LOVENESS: Most of the time, I don't think I even like the writing process. It's sluggish, frustrating, and you end up destroying worlds you created on a whim. Production and editing are even worse. I often wonder why I'm even doing it... but then you see the final product and you remember why you put up with the torturous process in the first place. There's no better feeling in the world than knowing you made someone laugh. Well... maybe saving someone from a fire is better, but I haven't done that yet, so I can only talk to what I know.
What has been your favorite project to work on?
GUERDAT: In TV, I enjoyed writing the pilot of Herman’s Head, though not the production that followed. Individual episodes ofMork and Mindy,Archie Bunker’s Place, Empty Nest, and a little-seen show calledGoode Behavior were rewarding because they were among the rare times when all the creative elements clicked. Well, most of them anyway. And I recently wrote a children’s cartoon calledSheriff Callie’s Wild West that is surprisingly smart and fun for a pre-school show. We’ll see when it airs in about a year… Ultimately, the most rewarding creative experience was watching a first-rate production of my playRed Remembers. Executed exactly as written. And it worked.

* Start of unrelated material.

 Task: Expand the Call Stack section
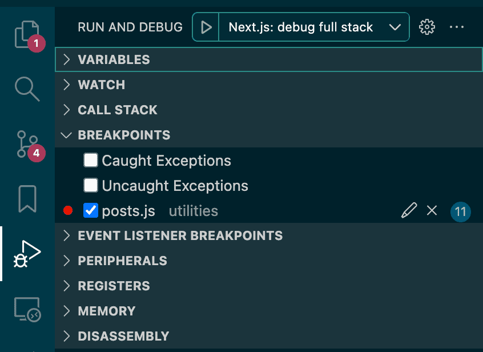pos(117,110)
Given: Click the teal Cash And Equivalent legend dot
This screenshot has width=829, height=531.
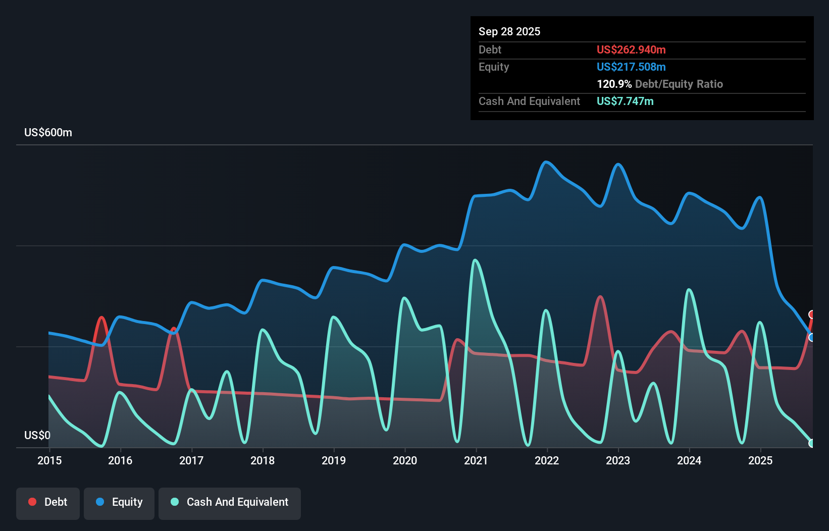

PROVOST: It might be a play I produced and starred in, 15 years ago, called Nebraska, by Keith Reddin. It was the first thing I produced, and it was very successful. I had a ball doing it. It was also strengthening… it was very tough and very stressful, so when it was over I thought, ‘If you can do that, you can do anything.”
ANDERSON: It’s hard because I’ve had fun everywhere I’ve been, fortunately. There have been moments where I’ve screamed and stomped my feet, of course. I try to make whatever I’m working on my current favorite… I just sold a procedural pilot to Cineflix that I am incredibly excited about. It’s gotten a response like nothing else I’ve ever done. (Pepperdine Magazine: Watch this space for updates on this project as it comes together!)
What would be your creative and professional advice to Pepperdine’s aspiring screenwriters?
GUERDAT: Write. Too many people want to be writers, but don’t want to write. Which means you need to read. And most importantly… think. If you don’t have anything to say, no one will want to read what you write. And you can’t have anything to say if you don’t think about, well… what you think about things.
ANDERSON: Be patient. Because it never happens as fast as you want it to, whether it’s finishing a script or getting your break. This is a hard path so you have to love it. And you have to believe that you can do it because you will meet way too many people who will tell you that you can’t.
PROVOST: Set aside one or two hours minimum, the same time every day, and sit and write. Even if you stare at the page, you have to be there in order for the genius to come. Just write. And know you have some brutal times ahead. But also some great joy.